In October 1995, a two-day project workshop was conducted for participants at TENET. The first day, Andrew Connors, NMAA's curator most responsible for the museum's Hispanic collection, provided a multimedia presentation on Latino art and culture, introduced participants to the museum's collection, and led discussions. The second day was devoted to small group activities focused on development of activity-based curricula using art as a primary resource. The brainstorming activity at the end of the day resulted in a list of nearly 20 curricular activities that drew on remote access to the museum's Hispanic art collection! It was decided that a webzine would be the most flexible application to explore Latino art and provide educators with a vehicle for presenting activity-based curricula.

TENET established and maintains a listserv to facilitate collaboration. In true constructivist fashion, even the webzine's name, ¡del Corazón! was determined collaboratively by participating teachers' students. The first issue of ¡del Corazón! features the art of Carmen Lomas Garza, Agueda Martínez, and Irvin Trujillo. Curricular activities include student expressions of personal dreams, exploration of numerous themes, and creation of a data base to record information associated with the creation of natural dyes. The webzine has a form-based page for site visitors to provide additional curricular activities based on the primary source materials in each issue. The first issue of ¡del Corazón! can be found at http://www.nmaa.si.edu/hispanic/webzine.html.

Art and technology integration

In cooperation with Westside Community Schools and the School District of Grand Island (both near Omaha, Nebraska) and the University of Nebraska, Omaha, the museum is creating an information base of curricular units that use the museum's Internet-based resources.

Participating teachers were selected to cover the widest possible range of grades and subjects, from kindergarten to high school advanced-placement English. Participants from both school districts attended a workshop in Washington, D.C., the week of 10 July 1995. Much of the workshop was devoted to an introduction to the museum and its collection, NMAA's electronic and visual resources, and thematic/interdisciplinary approaches to museum objects. Other topics included constructivist education, practicing higher-order thinking through looking at art, and introduction to World Wide Web and Hypertext Markup Language. As participants in the Nebraska Department of Education's Prairie Visions Institute, many workshop participants were already familiar with interconnections among aesthetics, art criticism, art history, and creation.

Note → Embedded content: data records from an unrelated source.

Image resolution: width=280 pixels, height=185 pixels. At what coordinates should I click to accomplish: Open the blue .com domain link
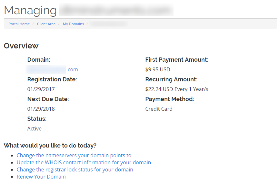(53, 69)
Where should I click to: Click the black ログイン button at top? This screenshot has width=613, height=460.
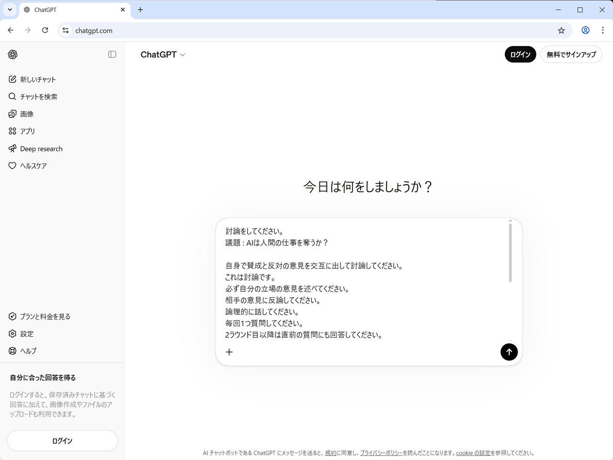(x=520, y=55)
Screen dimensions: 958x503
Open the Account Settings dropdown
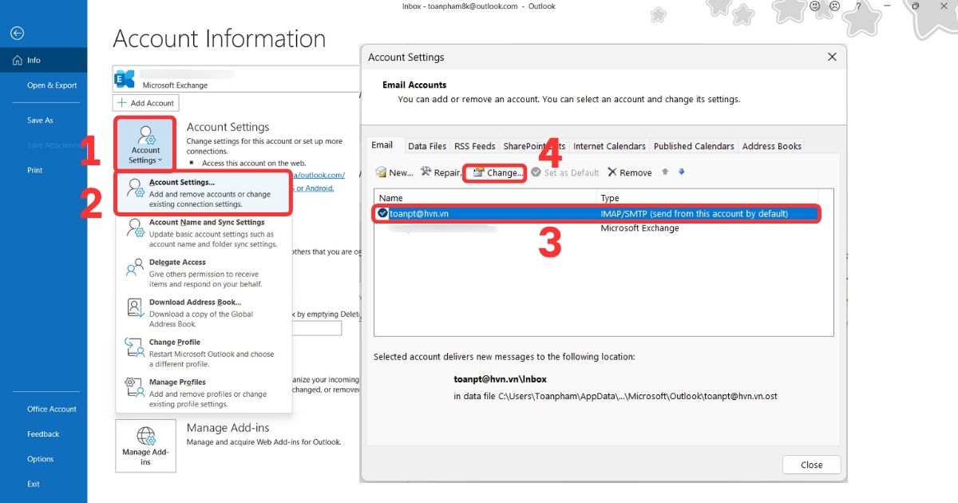point(145,144)
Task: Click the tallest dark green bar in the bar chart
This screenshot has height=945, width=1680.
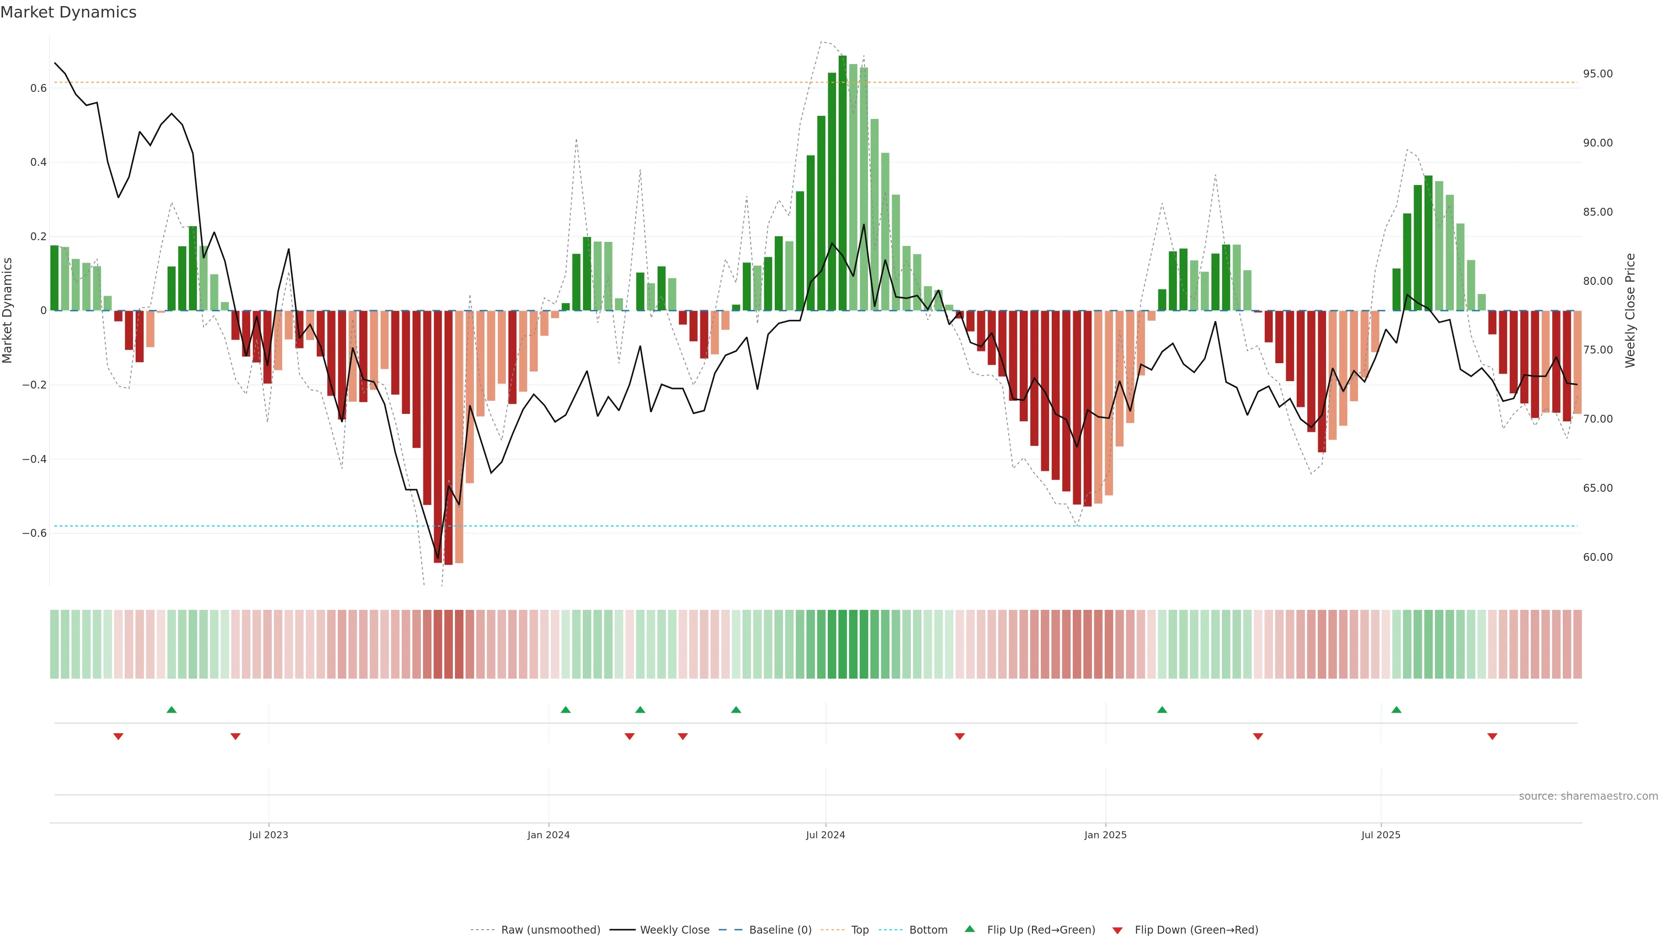Action: (x=843, y=183)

Upon their return to Nebraska, participants were given technology training and in-service time to begin work on their curricular units. Projects range from "Wee Deliver" in-school postcards using downloaded museum images to thematic student activities based on subjects represented in the museum's collection such as Plains Indians and heros. Carl Clark, the Director of ARTnet (the Internet program of Prairie Visions), established a listserv to facilitate collaboration.

As the bulk of the museum's resources is not yet digitized, participants needed a means to search or browse museum resources and request digitization of materials appropriate to their curricular units. While the museum works on making a wider range of such resources available online, museum staff are acting as research assistants for participants. A webform was introduced to request and track research requests.

Even with research assistance, participants have sometimes found it difficult to develop curricular units at a distance. To facilitate the process, NMAA staff introduced the museum, its collection, and the constructivist learning model to 1996 participants in Omaha. This will provide more time during the ATI Summer Workshop in Washington for participants to engage in hands-on curricular development.

It is our hope that as a significant body of museum source materials is made available on Internet along with a growing collection of curricular examples that electronic visitors will be able to fully integrate our resources into their locally developed curricula.